Les perquisitions ont permis de saisir au total environ 70 kg de résine de cannabis, près d'un kilo de cocaïne, 20 lingots d'or et plus de 7.000 euros, selon le procureur de la République d'Auxerre Hughes de Phily.
Selon une source proche du dossier, le cannabis a été découvert dans un logement dont Mme Habsaoui est propriétaire. Une information que le procureur n'a pas confirmée.
Deux de ses frères et quatre autres personnes ont été également placés en garde à vue en même temps qu'elle, selon le procureur.
La garde à vue peut se poursuivre durant 96 heures dans ce type de dossier, a indiqué lundi le procureur à l'AFP, en indiquant qu'il ne communiquerait rien de plus à ce stade de l'affaire.
Le quartier HLM de la Morlande se trouve en basse ville du gros bourg d'Avallon (6000 habitants) connu pour son cœur de ville typique et touristique.
Née il y a 46 ans dans ce quartier multi-ethnique, la maire ex-socialiste a souvent été présentée comme un exemple d'insertion.
Celle qui travaille comme préparatrice dans la pharmacie du quartier avait été élue maire en mars 2021, après avoir été conseillère municipale depuis 2014 puis première adjointe. Elle est également conseillère régionale déléguée en charge de la ruralité pour la Bourgogne-Franche-Comté, la région la plus rurale de France.
"C'est dommage. C'était bien ce qu'elle faisait pour nous", regrette la mère de famille algérienne, aux cheveux enturbannés, préférant taire son nom.
"C'est un choc", lance Évelyne Boillot, 65 ans, interrogée à la sortie de la pharmacie entourée de HLM où travaille la maire - et où une des perquisitions a eu lieu.
"C'est un peu dommage. Tout le monde l'aimait ici. Elle a fait du bien pour le quartier. Ca va retomber sur le quartier", affirme la sexagénaire, regrettant "ces commentaires sur Facebook et compagnie", souvent haineux et racistes.
- Extrême droite en poupe -
"Ca va influencer le vote aux prochaines élections (européennes), c'est sûr. Ils vont plus voter à droite et extrême-droite", craint Jean-Pierre, 65 ans. "C'est idiot parce que, moi, je la crois innocente", ajoute-t-il, préférant garder l'anonymat.
Dans le département, le RN a ravi deux sièges de députés sur trois aux dernières législatives, en 2022, et mène activement campagne pour le scrutin européen prévu le 9 juin.

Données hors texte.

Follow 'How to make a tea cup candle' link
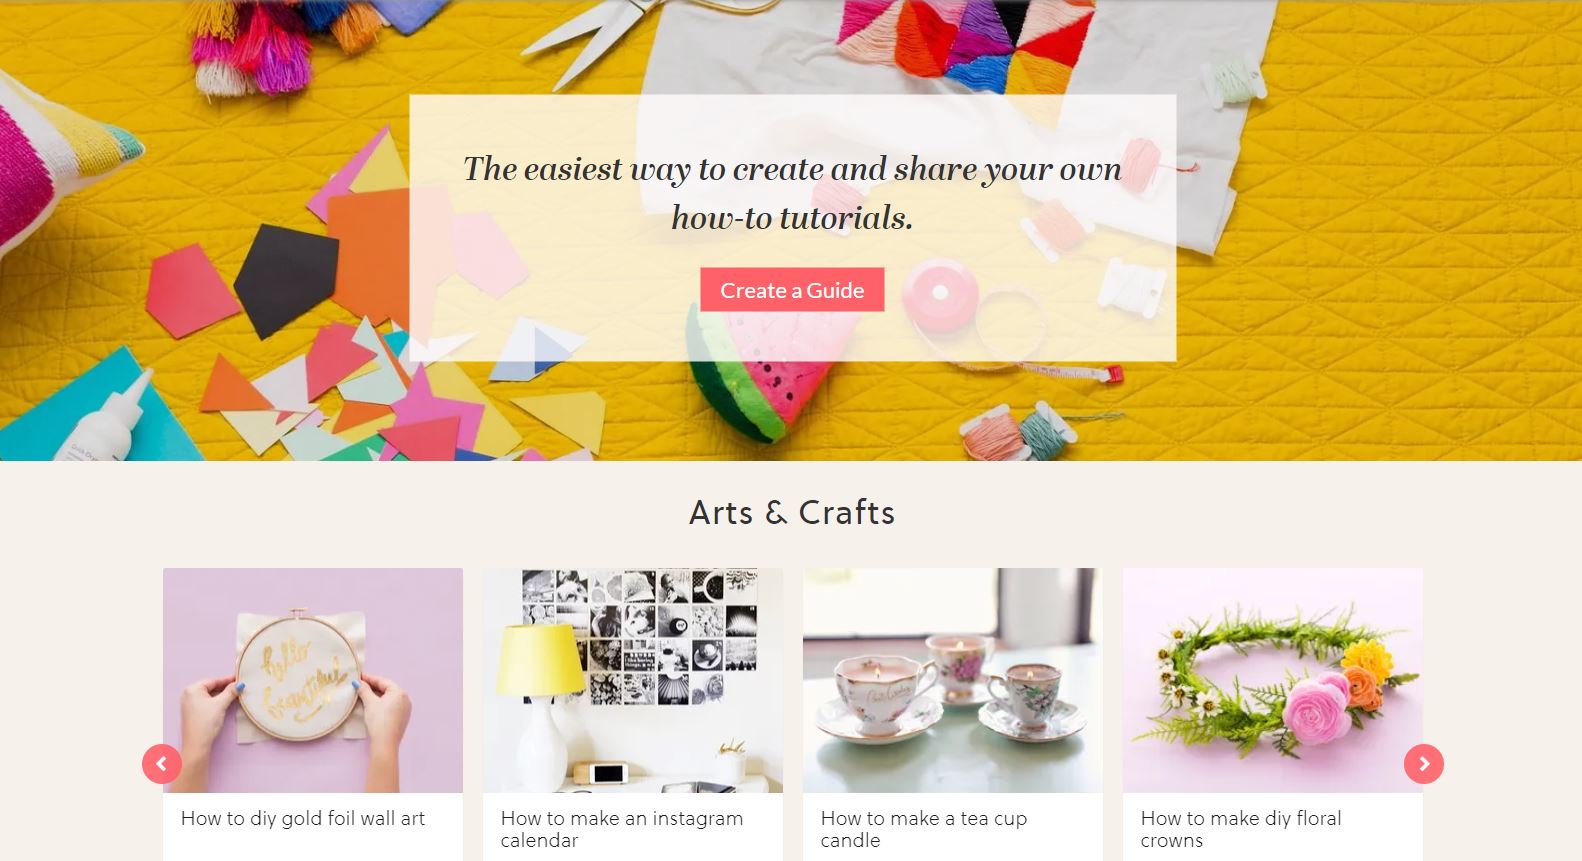Viewport: 1582px width, 861px height. click(x=924, y=829)
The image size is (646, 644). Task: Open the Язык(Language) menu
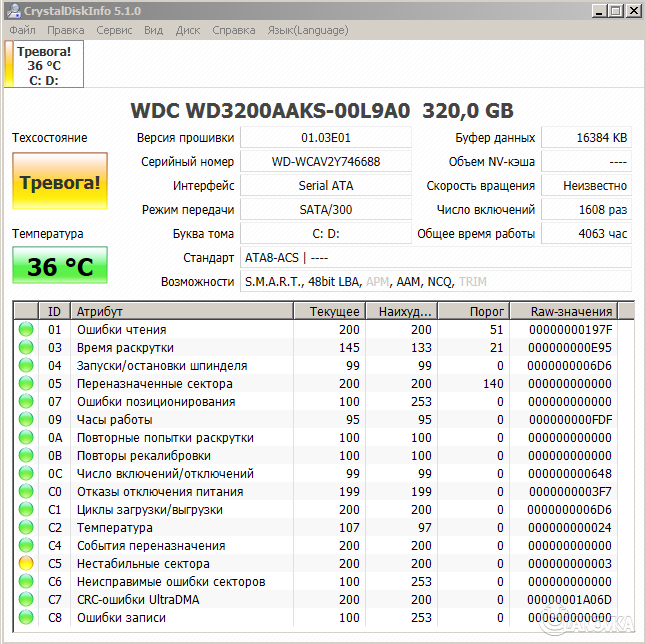[x=307, y=30]
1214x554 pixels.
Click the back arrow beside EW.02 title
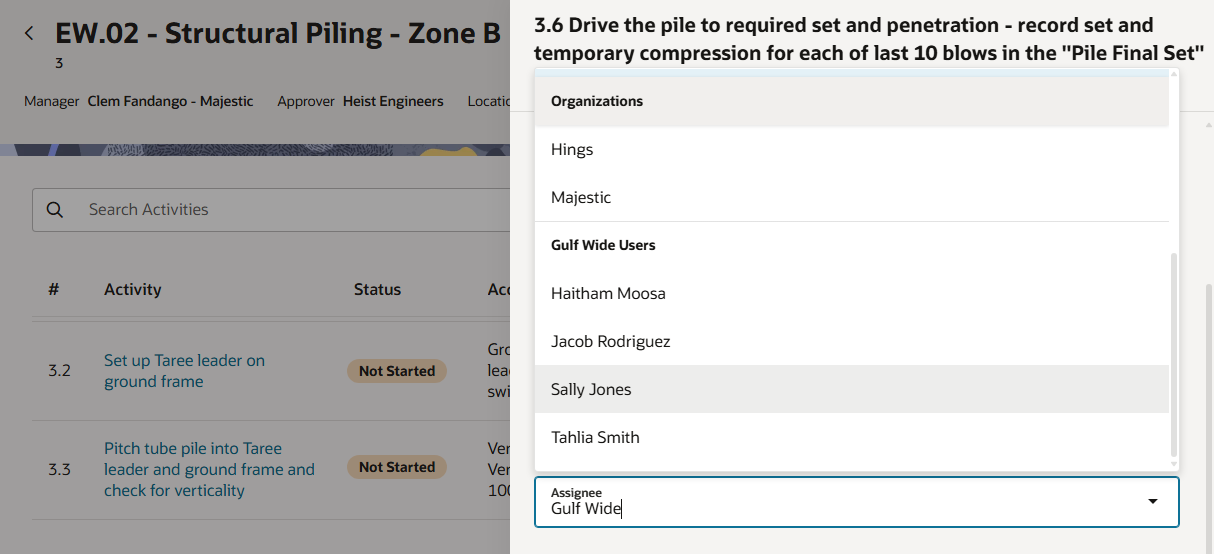[29, 34]
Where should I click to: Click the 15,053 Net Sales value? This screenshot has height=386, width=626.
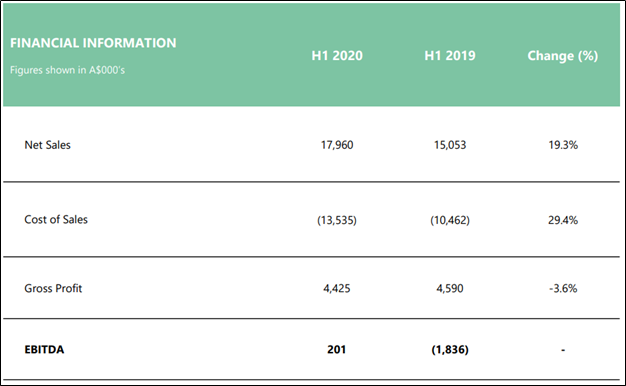point(450,145)
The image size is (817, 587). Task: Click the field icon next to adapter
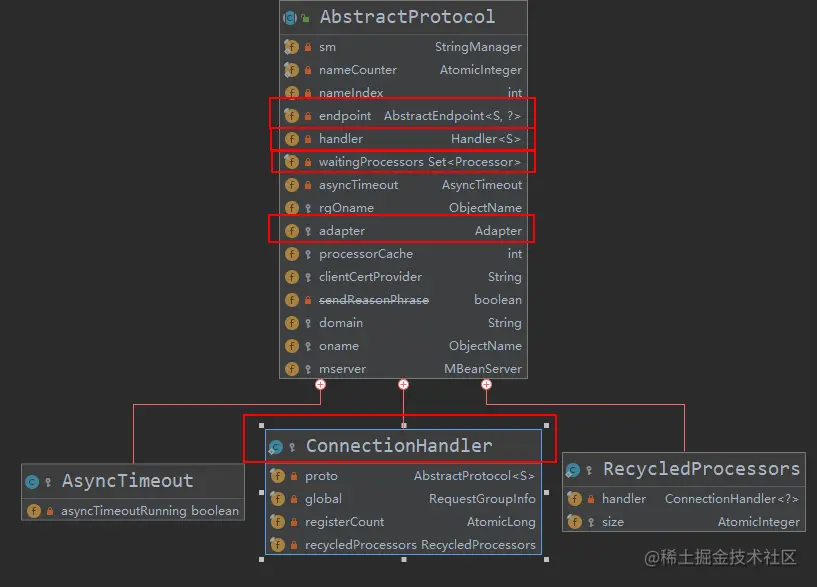click(290, 230)
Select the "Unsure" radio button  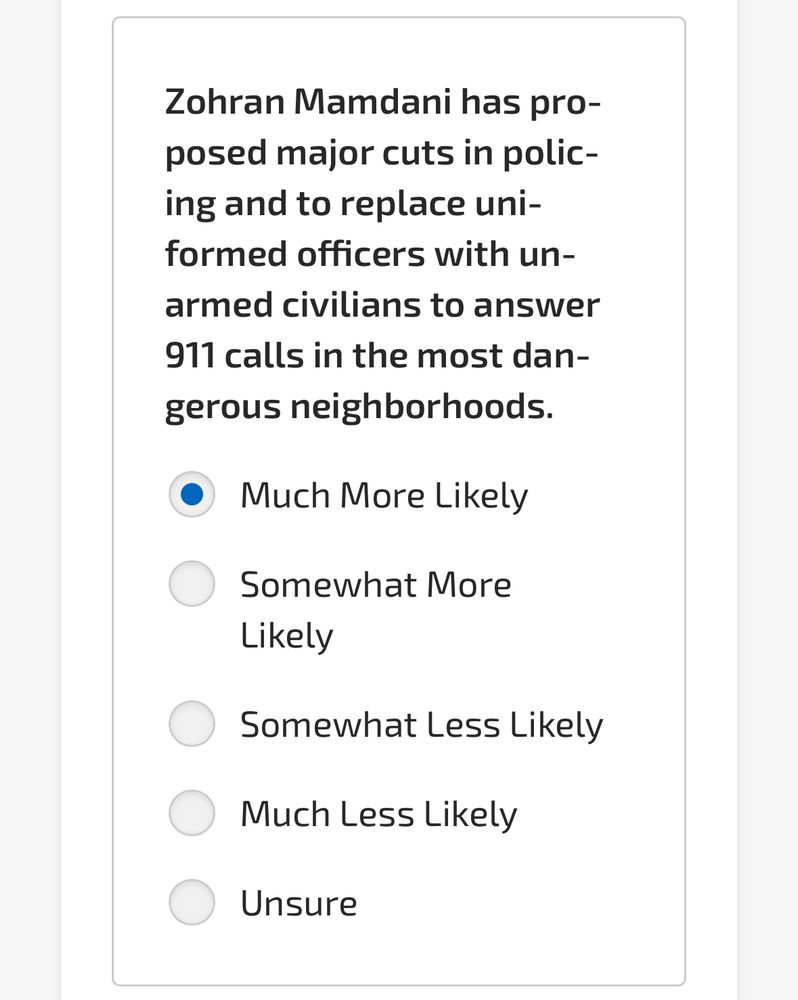(191, 902)
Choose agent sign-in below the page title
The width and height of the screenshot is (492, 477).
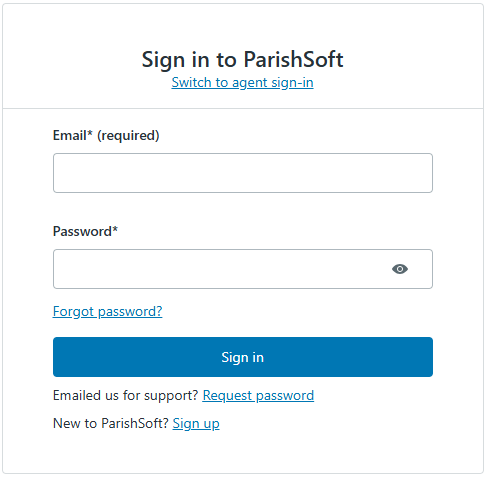pos(242,83)
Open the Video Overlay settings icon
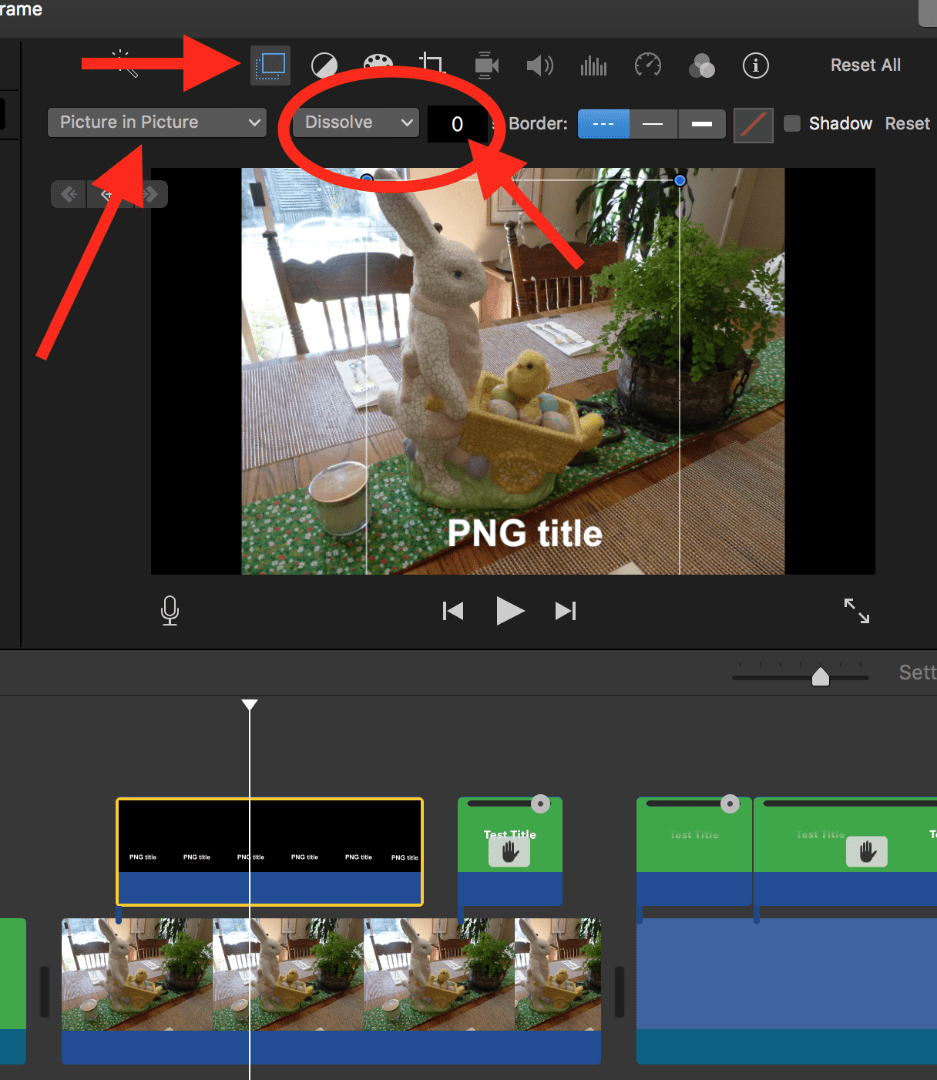Viewport: 937px width, 1080px height. tap(270, 66)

"Le quartier avait déjà une réputation déjà très mauvaise. On n'avait pas besoin de ça", lance Rita Rodriguez, 46 ans.
"C'est un gâchis. Pour elle et la ville. C'était une très bonne ascension pour elle, et elle avait fait un bon démarrage ici", ajoute-t-elle, regrettant cependant qu'elle soit par la suite "devenue inaccessible" et n'ait pas réussi à amener "des entreprises" pour contrer le taux de chômage élevé.
La quadragénaire exige de "vraies élections", la maire ayant été élue en 2021 à la suite d'un vote du conseil municipal après le départ de l'ancien maire, et non après un suffrage direct.
L'opposition municipale réclame, elle, sa suspension. "En tant qu'opposition, on l'invite à se mettre en congé de ses mandats (...) jusqu'à ce que la lumière soit faite", déclare à l'AFP Sonia Patouret, conseillère municipale d'opposition et vice-présidente du département.
Le groupe des élus de gauche à la région Bourgogne-Franche-Comté, auquel appartient Mme Habsaoui préfère, quant à lui, attendre les suites de l'enquête. "On fait confiance à la justice. On ne sait rien pour l'instant. Donc on ne prend pas de décision", a déclaré à l'AFP Jérôme Durain, chef du groupe soutenant la présidente socialiste Marie-Guite Dufay.